NCUA Chairman Rodney Hood
NCUA Chairman Rodney Hood

In an April 30 letter to Russell Golden, chairman of the Financial Accounting Standards Board, Hood argued that “compliance costs associated with implementing CECL overwhelmingly exceed the benefits” and that there will be an immediate “negative impact on net worth.”

He asked for, at a minimum, a “private company council alternative” that uses the “framework of the incurred loss methodology,” according to the letter.

“I respectfully urge the FASB to consider providing a permanent exemption of CECL implementation for credit unions,” Hood added.

Credit unions and their advocates have long pushed for the CECL standard not to apply to credit unions or for a delay in implementation so institutions could properly prepare. Those complaints have continued as the coronavirus pandemic has decimated the U.S. economy.

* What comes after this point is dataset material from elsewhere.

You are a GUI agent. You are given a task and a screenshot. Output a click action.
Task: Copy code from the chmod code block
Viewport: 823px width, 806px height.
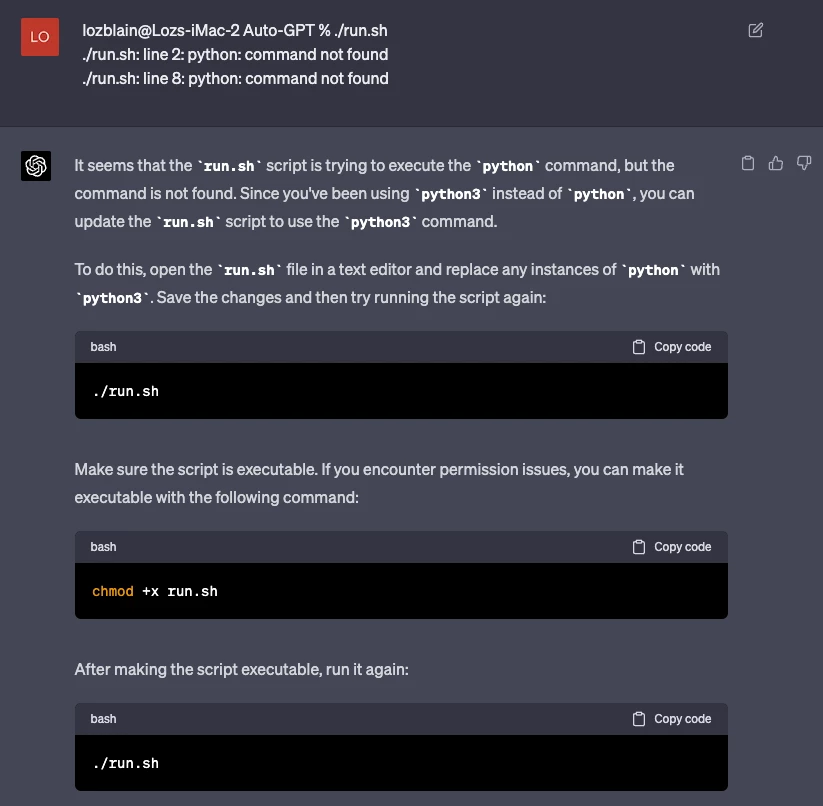(672, 547)
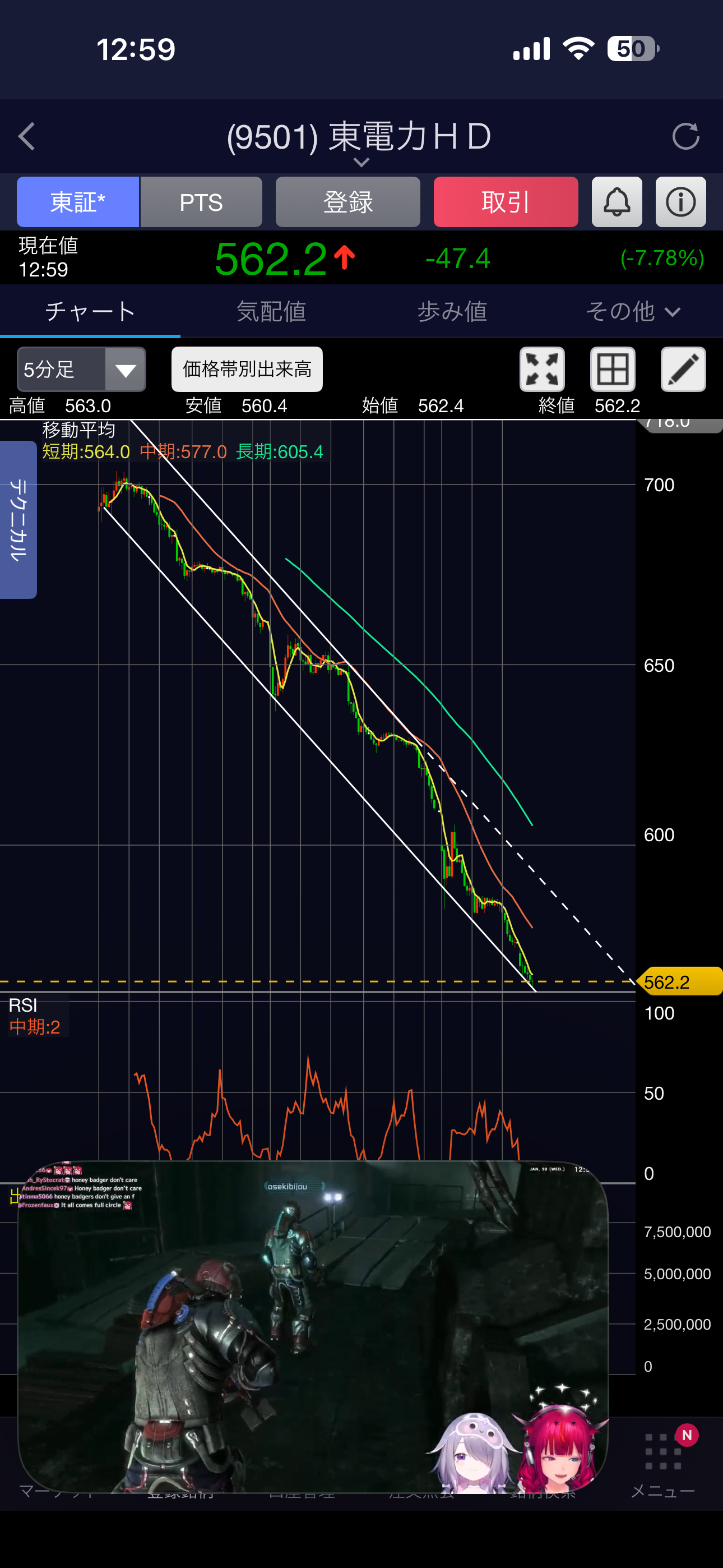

CECL, which requires lenders to estimate their anticipated losses over the life of a loan, are scheduled to go into effect in January 2023 for credit unions. FASB granted the industry a one-year delay in 2019.

The additional time credit unions were given to prepare for CECL is now being used to help members during the coronavirus pandemic, Hood said.

“Even before the current pandemic, credit unions had approached the NCUA with concerns about the unintended consequences of requiring credit unions to implement CECL,” Hood wrote. “In our current environment, I am especially concerned that adopting CECL will have a chilling effect on lending, including loans to low-income borrowers.”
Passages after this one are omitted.